START EXTRACT PROVIDED
Sent from my iPad using Tapatalk Pro


----------



## gdgli (Aug 24, 2011)

I vaccinate my dogs, they are field dogs and may come into contact with it.


----------



## sophieanne (Feb 4, 2014)

I live in a suburban area in WA state and after talking to my vet, we do not give them the vaccine. The vet said if they don't go into the woods, on trails or in lakes, etc. it shouldn't be an issue.


----------



## murphy1 (Jun 21, 2012)

Back in 2008, my Dogue de Bordeax, contracted Leptosporosis. I live on Long Island, Ny, a suburban area outside New York City. He became deathly ill very quickly. Could not hold food down and drank little to nothing and would not move from his bed. My Vet did blood work and gave fluids. Kidney and liver numbers were very bad. After two days, at 4am, I took him to the emergency Vet. The minute I told her about the blood work, she suspected Lepto. Since the blood work to confirm it took a few days, she began to treat him just in case it was Lepto. It was!! Thankfully he recovered because he was treated quickly. I've never seen an animal so sick!
This happened in the month of September and every summer there after he received the vaccination with no ill effects as does my boy Murphy. I do give two benedryl before the trip to the Vet, as a bit of a precaution. 
Thankfully I had insurance because the bill for treatment and follow up blood work reached in the vicinity of $5000.00.


----------



## murphy1 (Jun 21, 2012)

PS.....we don't do woods, rivers or trails. We walk thru neighborhoods. We do have raccoons etc. If there is wildlife where you live, there can be Lepto.


----------



## GoldenCamper (Dec 21, 2009)

Otter said:


> We might not do lepto anymore. I know a number of Golden breeders/handlers in the area that don't do any vaccines after a certain age. 6 or 7 or so I think.
> 
> 
> Anyway, and I'm not wanting to start a vaccine vs. no vaccine debate, but I am wondering what some of you folks do regarding the lepto vaccine.
> ...


It doesn't matter the age of a dog if they were to contract Lepto or not.

The best advocate is your vet. I asked my vet about Lepto vet long ago and he asked me questions like where do you go and what does your dog do?

Oh, we romp in puddles around cranberry bogs and get muddy. He said you should get it then. Enough for me.

Lepto vac is only good for 6-9 months so it's why you do it come spring. Just my opinion.


----------



## joro32000 (Feb 25, 2017)

No lepto or any other vaccination for my Gatsby this year or ever again! 

A week ago I brought Gatsby for the usual, annual set of vaccinations and after hearing about Gatsby seizures the vet declined to vaccinate him and recommended no further vaccinations in a future. Gatsby will not be vaccinated against rabies either (the only vaccination required by law here) as the vet has a right to excuse a dog from rabies vaccination if there is a medical condition. 

We live in a wooded area, and go for a hike every day. Swimming in a creek/pond is part of Gatsby daily activity. The vet, who is also located in a wooded area close by, said that during her 35 years of practice she only seen 2 dogs with lepto. One dog was not vaccinated against the disease and the other one had lepto vaccine, but apparently the vaccine is good only for about 6 months. She said the risk of catching the lepto is very small comparing to the side effects of vaccination. 

On the other hand Rufus, my other golden, who went for his annual exam a week before received a full set of vaccinations from the same vet without mentioning any side effects of vaccinations. I guess the vet has to always weight the costs and benefits on individual basis.
END EXTRACT PROVIDED
START DATA SECTION
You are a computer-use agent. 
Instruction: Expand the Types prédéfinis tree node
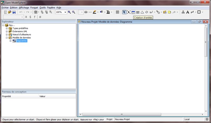tap(7, 28)
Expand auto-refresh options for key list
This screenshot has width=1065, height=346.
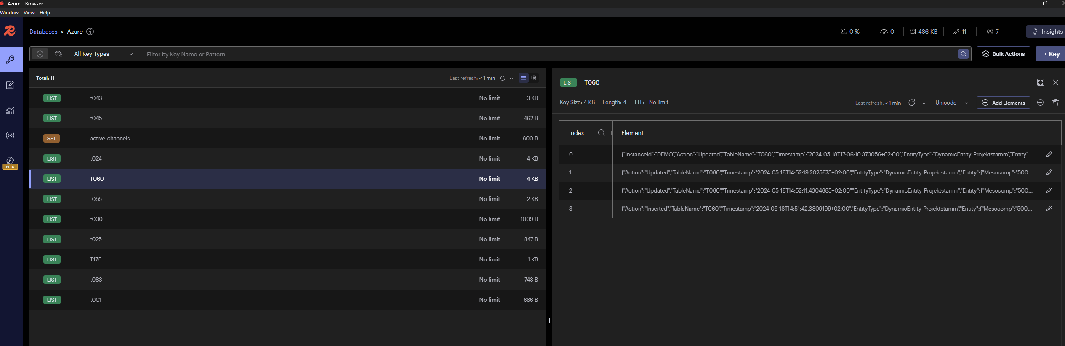pos(511,78)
END DATA SECTION
# TASK TO CARRY OUT
Extend the forum thread on vaccinating dogs against lepto, picking up after its final post.

# FINAL ANSWER
----------



## Berna (Jun 14, 2016)

I've stopped all vaccines back in 2011 (my dog was 5), except for rabies (law). We live in the city, but walk regularly in rural areas as well. He is a Lab, so he swims everywhere, even dirty ponds. Never had an issue with lepto. Talk to your vet if it's an issue in your area and how many cases he sees, if any. 

Also, keep in mind that the lepto vaccine isn't really effective. It protects for only up to 6 months and only against certain streams. If you give it annually, your dog is not protected. Also, if lepto is an issue in your area, watch out for symptoms, it's curable if caught early, since the vaccine is no guarantee that your dog won't get it.


----------



## Otter (Feb 23, 2011)

Thanks everybody for taking the time to provide feedback to my questions!
I think we are going to continue with the lepto vaccine for now.


----------



## my4goldens (Jan 21, 2009)

we live on a farm, with a creek running thru our property and lots of critters. So we do the lepto. Usually I think in March or so.


----------



## Melfice (Aug 4, 2012)

Berna said:


> I've stopped all vaccines back in 2011 (my dog was 5), except for rabies (law). We live in the city, but walk regularly in rural areas as well. He is a Lab, so he swims everywhere, even dirty ponds. Never had an issue with lepto. Talk to your vet if it's an issue in your area and how many cases he sees, if any.
> 
> Also, keep in mind that the lepto vaccine isn't really effective. It protects for only up to 6 months and only against certain streams. If you give it annually, your dog is not protected. Also, if lepto is an issue in your area, watch out for symptoms, it's curable if caught early, since the vaccine is no guarantee that your dog won't get it.


I also stopped all vaccines after my pups got their final set of puppy shots. But, I had to get the rabies booster today for my two dogs because the city is asking for them. It has been over 5 years since they got any vaccine, but I hate giving them the shots. 

The only reason I think the city sent the letter, was because of our ***hole neighbor made a complaint about the dogs "barking" too much. The dude is a prick, and the dogs do bark if he is riding his bikes. He does not seem smart enough to figure out dogs don't like bikes (motor) lol

Anyway, the vet said the city won't take blood tests to see if the dogs are still immune to the rabies virus, and I think that's unfair. I don't like giving the dogs vaccines if they are not needed but what can I do about it. I hope this is the final time I have to give them the rabies shots going forward.


----------



## Goldens&Friesians (May 31, 2014)

My first golden, Autumn, had terrible vaccine reactions to lepto-like she almost died. We never gave her lepto again after we figured out it was that vaccine she was reacting to. She went in the woods and camping with us all the time and was fine. She lived to be 15 1/2 years old. I've been doing more research on vaccines myself. Because of what happened with Autumn, I'm gun-shy on lepto. My current golden April also goes camping, hiking in the woods, and trail riding with us on our horses in the woods. From what I've researched, even if you live where lepto could be a problem it is very rare to get it. The article I read suggested asking your vet how many cases of lepto he's treated. They said most vets have never had lepto cases. I looked into titering last year, but it was going to cost like 3x as much as just doing the vaccines so in the pressure of the moment I let myself be talked into doing the vaccines. I'm considering stopping all vaccines except rabies since its required by law. My current golden is 7. From what I've researched, the core vaccines have been proven to last at least 7 years and rabies has been proven to last at least 3 years. Lepto only lasts a few months.


----------



## Maggie'sVoice (Apr 4, 2018)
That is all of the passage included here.